> **STATED PROBLEM**:
Please quote the entire listing below, reproducing every line word for word.

> **Collected data**:
————

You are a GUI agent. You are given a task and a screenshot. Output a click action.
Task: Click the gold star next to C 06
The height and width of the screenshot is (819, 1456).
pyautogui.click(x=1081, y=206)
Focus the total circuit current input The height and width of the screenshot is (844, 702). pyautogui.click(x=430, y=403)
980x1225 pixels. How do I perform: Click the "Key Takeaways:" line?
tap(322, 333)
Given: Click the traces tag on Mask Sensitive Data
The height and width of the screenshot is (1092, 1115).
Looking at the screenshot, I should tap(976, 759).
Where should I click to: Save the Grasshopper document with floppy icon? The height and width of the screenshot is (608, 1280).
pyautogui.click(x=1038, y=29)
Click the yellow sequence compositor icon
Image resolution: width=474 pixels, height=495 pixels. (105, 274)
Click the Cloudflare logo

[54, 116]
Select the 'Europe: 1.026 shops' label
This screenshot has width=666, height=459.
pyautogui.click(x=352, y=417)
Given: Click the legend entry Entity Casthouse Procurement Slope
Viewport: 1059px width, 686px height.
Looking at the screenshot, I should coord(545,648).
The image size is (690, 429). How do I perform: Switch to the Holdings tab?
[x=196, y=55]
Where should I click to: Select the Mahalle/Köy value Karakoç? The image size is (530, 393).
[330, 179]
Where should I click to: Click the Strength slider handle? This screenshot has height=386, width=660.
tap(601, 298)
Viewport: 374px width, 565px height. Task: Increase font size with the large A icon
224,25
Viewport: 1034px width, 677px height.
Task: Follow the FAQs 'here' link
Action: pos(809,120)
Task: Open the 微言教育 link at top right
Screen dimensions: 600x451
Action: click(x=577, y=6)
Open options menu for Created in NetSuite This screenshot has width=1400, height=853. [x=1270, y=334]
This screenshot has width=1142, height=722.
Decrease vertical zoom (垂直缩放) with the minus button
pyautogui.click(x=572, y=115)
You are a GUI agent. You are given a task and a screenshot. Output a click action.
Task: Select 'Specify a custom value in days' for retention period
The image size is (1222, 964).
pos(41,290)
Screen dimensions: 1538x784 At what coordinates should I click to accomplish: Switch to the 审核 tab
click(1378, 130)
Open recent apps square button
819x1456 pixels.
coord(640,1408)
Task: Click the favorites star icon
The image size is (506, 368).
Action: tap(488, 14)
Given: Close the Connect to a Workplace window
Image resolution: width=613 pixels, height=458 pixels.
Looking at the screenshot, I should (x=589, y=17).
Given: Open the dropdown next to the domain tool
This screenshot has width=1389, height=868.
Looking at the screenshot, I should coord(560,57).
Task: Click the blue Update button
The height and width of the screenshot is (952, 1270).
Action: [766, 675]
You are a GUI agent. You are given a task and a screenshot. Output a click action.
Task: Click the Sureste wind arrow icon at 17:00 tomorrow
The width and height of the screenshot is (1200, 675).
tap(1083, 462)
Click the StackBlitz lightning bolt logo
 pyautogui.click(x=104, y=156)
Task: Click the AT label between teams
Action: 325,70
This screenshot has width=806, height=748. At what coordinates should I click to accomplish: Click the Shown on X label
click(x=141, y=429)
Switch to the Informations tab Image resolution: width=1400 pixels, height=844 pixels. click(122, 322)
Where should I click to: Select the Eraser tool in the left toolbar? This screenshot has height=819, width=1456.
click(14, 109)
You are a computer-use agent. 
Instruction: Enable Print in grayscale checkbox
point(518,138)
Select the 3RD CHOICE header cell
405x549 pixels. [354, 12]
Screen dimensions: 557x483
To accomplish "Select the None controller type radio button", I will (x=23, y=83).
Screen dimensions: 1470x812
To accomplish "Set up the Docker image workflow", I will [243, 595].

————

> **FINAL RESULT**:
You are a GUI agent. You are given a task and a screenshot. Output a click action.
Task: Click the gold star next to C 06
The height and width of the screenshot is (819, 1456).
pyautogui.click(x=1081, y=206)
Focus the total circuit current input The height and width of the screenshot is (844, 702). pyautogui.click(x=430, y=403)
980x1225 pixels. How do I perform: Click the "Key Takeaways:" line?
tap(322, 333)
Given: Click the traces tag on Mask Sensitive Data
The height and width of the screenshot is (1092, 1115).
Looking at the screenshot, I should tap(976, 759).
Where should I click to: Save the Grasshopper document with floppy icon? The height and width of the screenshot is (608, 1280).
pyautogui.click(x=1038, y=29)
Click the yellow sequence compositor icon
Image resolution: width=474 pixels, height=495 pixels. (105, 274)
Click the Cloudflare logo

[54, 116]
Select the 'Europe: 1.026 shops' label
This screenshot has width=666, height=459.
pyautogui.click(x=352, y=417)
Given: Click the legend entry Entity Casthouse Procurement Slope
Viewport: 1059px width, 686px height.
Looking at the screenshot, I should coord(545,648).
The image size is (690, 429). How do I perform: Switch to the Holdings tab?
[x=196, y=55]
Where should I click to: Select the Mahalle/Köy value Karakoç? The image size is (530, 393).
[330, 179]
Where should I click to: Click the Strength slider handle? This screenshot has height=386, width=660.
tap(601, 298)
Viewport: 374px width, 565px height. Task: Increase font size with the large A icon
224,25
Viewport: 1034px width, 677px height.
Task: Follow the FAQs 'here' link
Action: pos(809,120)
Task: Open the 微言教育 link at top right
Screen dimensions: 600x451
Action: click(x=577, y=6)
Open options menu for Created in NetSuite This screenshot has width=1400, height=853. [x=1270, y=334]
This screenshot has width=1142, height=722.
Decrease vertical zoom (垂直缩放) with the minus button
pyautogui.click(x=572, y=115)
You are a GUI agent. You are given a task and a screenshot. Output a click action.
Task: Select 'Specify a custom value in days' for retention period
The image size is (1222, 964).
pos(41,290)
Screen dimensions: 1538x784 At what coordinates should I click to accomplish: Switch to the 审核 tab
click(1378, 130)
Open recent apps square button
819x1456 pixels.
coord(640,1408)
Task: Click the favorites star icon
The image size is (506, 368).
Action: tap(488, 14)
Given: Close the Connect to a Workplace window
Image resolution: width=613 pixels, height=458 pixels.
Looking at the screenshot, I should (x=589, y=17).
Given: Open the dropdown next to the domain tool
This screenshot has width=1389, height=868.
Looking at the screenshot, I should coord(560,57).
Task: Click the blue Update button
The height and width of the screenshot is (952, 1270).
Action: [766, 675]
You are a GUI agent. You are given a task and a screenshot. Output a click action.
Task: Click the Sureste wind arrow icon at 17:00 tomorrow
The width and height of the screenshot is (1200, 675).
tap(1083, 462)
Click the StackBlitz lightning bolt logo
 pyautogui.click(x=104, y=156)
Task: Click the AT label between teams
Action: 325,70
This screenshot has width=806, height=748. At what coordinates should I click to accomplish: Click the Shown on X label
click(x=141, y=429)
Switch to the Informations tab Image resolution: width=1400 pixels, height=844 pixels. click(122, 322)
Where should I click to: Select the Eraser tool in the left toolbar? This screenshot has height=819, width=1456.
click(14, 109)
You are a computer-use agent. 
Instruction: Enable Print in grayscale checkbox
point(518,138)
Select the 3RD CHOICE header cell
405x549 pixels. [354, 12]
Screen dimensions: 557x483
To accomplish "Select the None controller type radio button", I will (x=23, y=83).
Screen dimensions: 1470x812
To accomplish "Set up the Docker image workflow", I will [243, 595].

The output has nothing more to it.